In the Netherlands you may drive 50 km/h in cities, 80 km/h outside of city limits, and between 100 and 130 km/h on highways. You must also keep the following rules in mind. Everybody in the car is required to wear a seatbelt. When you are driving with young children in the car, any child shorter than 1,35 meters must be seated in a special child seat in the back of the car.
If you violate any traffic regulations in the Netherlands, the police may trace you even if you do not live in the Netherlands. There are also rules regarding alcohol use. If you have had a license for longer than five years, you may not have a higher blood alcohol level than 50 mg per 100 ml of blood. If you have had a license for less than five years, that level is 20 mg. Though we cannot say precisely how many drinks that translates into, we strongly recommend not drinking when you will have to drive. It is also forbidden to drive under the influence of drugs in the Netherlands. If you do this anyway, you risk being fined, sent to prison, or losing your license for a maximum of five years.
Using a telephone whilst driving is forbidden. You may not use your telephone for any reason, including making calls or reading messages. You are allowed to make hands-free calls.

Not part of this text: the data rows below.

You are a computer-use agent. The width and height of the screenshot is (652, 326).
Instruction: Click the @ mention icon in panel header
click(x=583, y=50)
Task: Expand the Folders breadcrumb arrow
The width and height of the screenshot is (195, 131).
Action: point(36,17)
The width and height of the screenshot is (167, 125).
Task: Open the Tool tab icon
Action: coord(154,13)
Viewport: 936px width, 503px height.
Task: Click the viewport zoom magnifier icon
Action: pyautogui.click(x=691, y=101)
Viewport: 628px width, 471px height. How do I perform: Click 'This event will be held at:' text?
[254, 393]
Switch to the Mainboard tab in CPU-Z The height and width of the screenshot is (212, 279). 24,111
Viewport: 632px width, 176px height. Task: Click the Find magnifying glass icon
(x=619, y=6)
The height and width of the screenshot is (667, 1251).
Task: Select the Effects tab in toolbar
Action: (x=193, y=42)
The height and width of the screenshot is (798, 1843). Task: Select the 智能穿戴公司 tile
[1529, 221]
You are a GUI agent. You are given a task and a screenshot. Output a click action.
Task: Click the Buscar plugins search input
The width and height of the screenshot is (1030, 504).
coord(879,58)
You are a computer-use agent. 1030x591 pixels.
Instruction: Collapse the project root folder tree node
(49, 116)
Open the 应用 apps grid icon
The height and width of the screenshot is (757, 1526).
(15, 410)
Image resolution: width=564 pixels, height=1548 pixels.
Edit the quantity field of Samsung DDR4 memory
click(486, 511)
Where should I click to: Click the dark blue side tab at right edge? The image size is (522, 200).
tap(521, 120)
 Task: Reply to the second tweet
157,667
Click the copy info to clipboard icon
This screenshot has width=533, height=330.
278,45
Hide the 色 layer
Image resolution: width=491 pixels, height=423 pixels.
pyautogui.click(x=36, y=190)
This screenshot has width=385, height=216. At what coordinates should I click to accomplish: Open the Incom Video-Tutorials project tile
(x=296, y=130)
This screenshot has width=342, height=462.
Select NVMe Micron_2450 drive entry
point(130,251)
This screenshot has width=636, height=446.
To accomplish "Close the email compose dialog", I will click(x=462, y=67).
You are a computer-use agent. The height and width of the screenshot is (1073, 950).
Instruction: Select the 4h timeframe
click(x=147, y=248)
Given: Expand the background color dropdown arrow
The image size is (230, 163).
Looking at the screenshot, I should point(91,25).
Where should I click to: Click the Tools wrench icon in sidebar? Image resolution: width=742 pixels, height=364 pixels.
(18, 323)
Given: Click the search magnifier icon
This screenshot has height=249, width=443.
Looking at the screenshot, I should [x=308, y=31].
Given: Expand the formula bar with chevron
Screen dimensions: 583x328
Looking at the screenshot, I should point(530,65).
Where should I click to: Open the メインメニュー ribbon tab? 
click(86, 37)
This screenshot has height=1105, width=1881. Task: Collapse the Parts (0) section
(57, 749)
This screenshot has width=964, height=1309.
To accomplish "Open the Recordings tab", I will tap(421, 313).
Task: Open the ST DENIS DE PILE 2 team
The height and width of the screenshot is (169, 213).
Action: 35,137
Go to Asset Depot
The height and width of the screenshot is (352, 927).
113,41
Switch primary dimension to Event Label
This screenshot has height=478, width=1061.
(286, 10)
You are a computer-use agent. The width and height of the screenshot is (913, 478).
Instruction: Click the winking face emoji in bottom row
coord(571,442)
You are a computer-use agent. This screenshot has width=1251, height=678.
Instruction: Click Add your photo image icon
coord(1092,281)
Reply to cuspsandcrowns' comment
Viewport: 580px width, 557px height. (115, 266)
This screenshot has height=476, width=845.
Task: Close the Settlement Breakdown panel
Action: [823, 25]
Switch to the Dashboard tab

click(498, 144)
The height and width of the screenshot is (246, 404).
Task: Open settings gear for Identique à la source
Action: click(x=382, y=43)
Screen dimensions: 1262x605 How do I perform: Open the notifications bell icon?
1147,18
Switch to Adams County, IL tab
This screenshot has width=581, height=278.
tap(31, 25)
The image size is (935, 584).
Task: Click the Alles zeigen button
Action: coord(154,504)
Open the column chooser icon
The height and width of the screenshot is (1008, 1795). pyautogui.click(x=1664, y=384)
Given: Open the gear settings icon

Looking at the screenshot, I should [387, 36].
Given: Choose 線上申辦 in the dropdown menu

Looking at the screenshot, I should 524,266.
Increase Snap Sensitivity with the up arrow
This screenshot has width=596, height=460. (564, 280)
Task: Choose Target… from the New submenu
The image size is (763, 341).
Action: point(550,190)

Lastly, we have a few tips about parking in the Netherlands. You are not allowed to park at intersections in the Netherlands; you must be at least five meters away from the intersection. You may not park next to a curb marked with a yellow stripe. If you see a no parking (‘niet parkeren’) sign, it may be the case that there are times written on the sign during which this applies. In the Netherlands, people make use of a ‘parkeerschijf’ (parking disc) with which you can indicate what time you parked your car. In cities, you can expect to use parking meters to pay for your parking. You can pay for these meters using cash, via a chip on your bank card, or using your mobile phone.
We hope that this information will help you enjoy driving in the Netherlands and that you are able to quickly and easily meet the requirements for a Dutch license. We at Bynco hope you cover many safe kilometres in the Netherlands!